For many Canadians building a stock portfolio for the first time, the dream is to generate enough passive income to cover the bills, pad their lifestyle, or even retire early. But to turn that dream into a reality, you need more than just high yields. You need consistency, reliability, and a business model that holds up even when market winds shift. That’s where monthly dividend stocks could be a game-changer. These stocks not only offer payouts but also bring the peace of mind investors crave, especially when markets feel shaky.
In this article, I’ll talk about one such energy stock, Cardinal Energy (TSX:CJ), offering an impressive 8.2% annual dividend yield and paying investors in cash every single month. Let’s take a closer look at why it might be worth your attention right now.
A top monthly dividend stock with an 8.2% yield to buy
Cardinal Energy’s strong cash flow, solid operations, and a long-term vision for growth make it a great stock for long-term income investors. As an oil and gas producer headquartered in Calgary, it operates across Alberta, Saskatchewan, and British Columbia. The company mainly focuses on low-decline conventional oil and has recently expanded into thermal production.
Investor confidence and progress on its growth projects have helped CJ stock rally more than 42% over the last six months. As a result, the stock now trades at $8.77 per share with a market cap of around $1.4 billion. What’s even more attractive is its 8.2% annualized dividend yield, paid out monthly.
A recent dip in numbers, but operations remain robust
In the third quarter, Cardinal posted adjusted funds flow of $47.3 million, down from $65.7 million a year earlier. This YoY (year-over-year) decline was mainly due to lower realized commodity prices and slightly reduced production levels. The company’s net profit in the latest quarter also dropped on a YoY basis, as higher interest costs and ongoing project investments weighed on the bottom line.
Despite a drop in its quarterly earnings, Cardinal’s long-term strategy seems to be gaining ground. Recently, the company completed the construction of its first thermal project in Reford, Saskatchewan, on time and on budget, and has already moved into the production ramp-up phase. Even with short-term earnings pressure, this big milestone is likely to have a big impact on reshaping the company’s future cash flow.
Laying the groundwork for monthly income growth
Despite temporary pressures, Cardinal isn’t just keeping dividends stable but also laying the groundwork for delivering sustainable income for years to come. Its Reford steam-assisted gravity drainage project, which began first steam in August, is expected to add around 6,000 barrels per day to its production in early 2026. That would be a notable bump for a company with just over 20,000 barrels per day in current output.
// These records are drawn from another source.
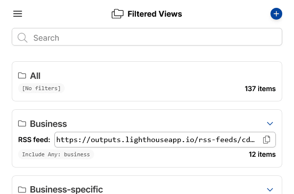Focus the Search input field
Viewport: 294px width, 194px height.
[147, 37]
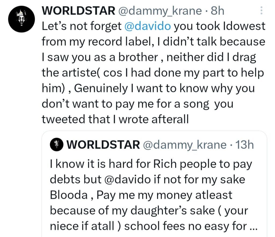Open the 13h timestamp of quoted tweet

pyautogui.click(x=244, y=145)

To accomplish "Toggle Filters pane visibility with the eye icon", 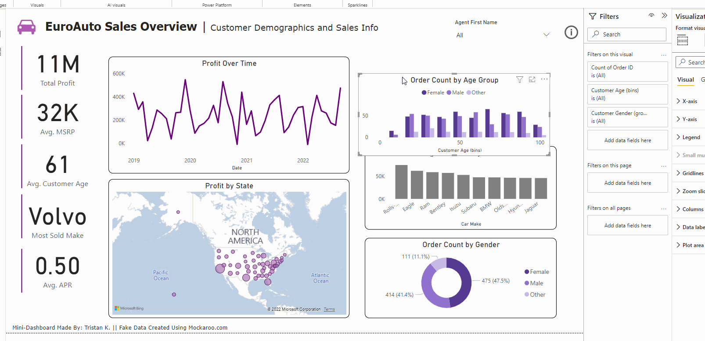I will 651,15.
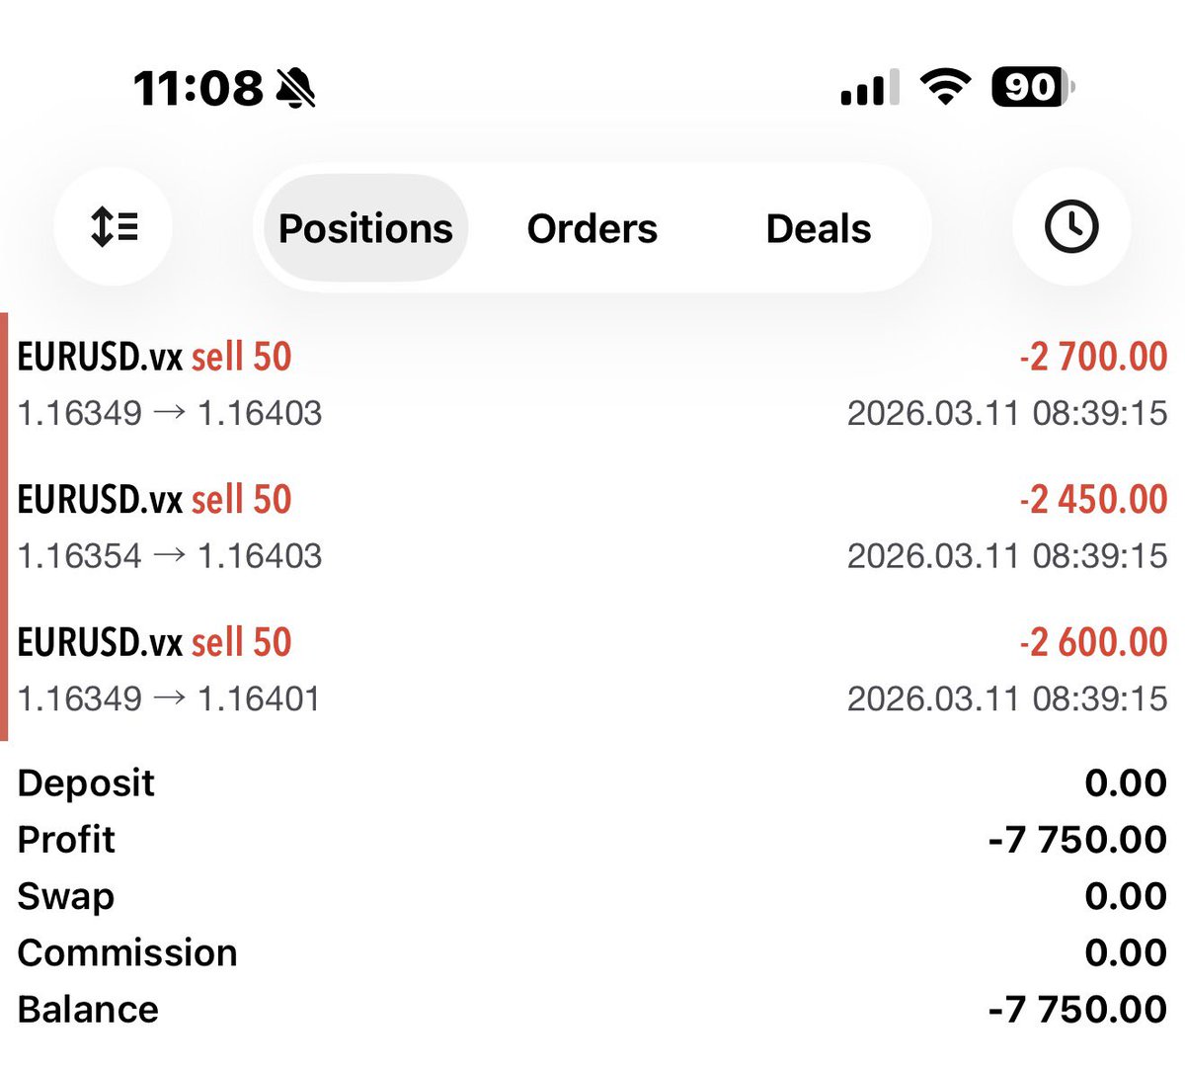Tap the Profit summary label
Image resolution: width=1185 pixels, height=1069 pixels.
point(66,840)
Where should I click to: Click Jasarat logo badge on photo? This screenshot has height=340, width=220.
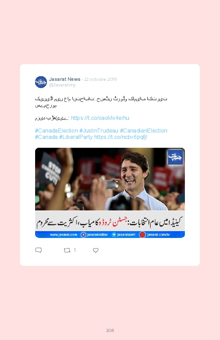coord(175,157)
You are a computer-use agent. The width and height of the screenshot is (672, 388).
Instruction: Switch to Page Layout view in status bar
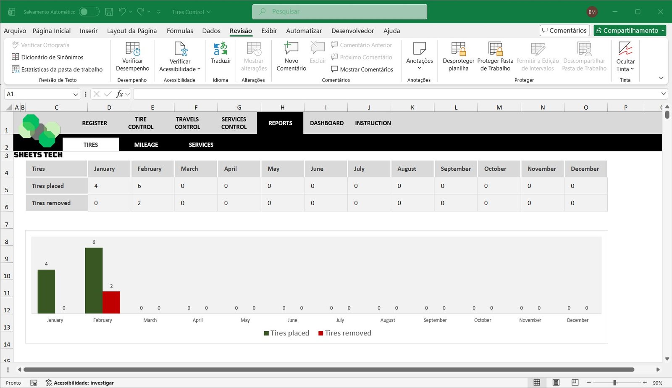556,383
Reford alone is expected to significantly improve its adjusted funds flow next year. With a total project life of more than 20 years, strong free cash flow, and a solid payout timeline, it could boost the company’s outlook for income and capital appreciation.
Beyond that, Cardinal is already working on future thermal projects, with a second one already in the pipeline. Overall, its plan to grow thermal production, paired with its low-decline conventional assets, could make its monthly dividends even more sustainable in the years to come.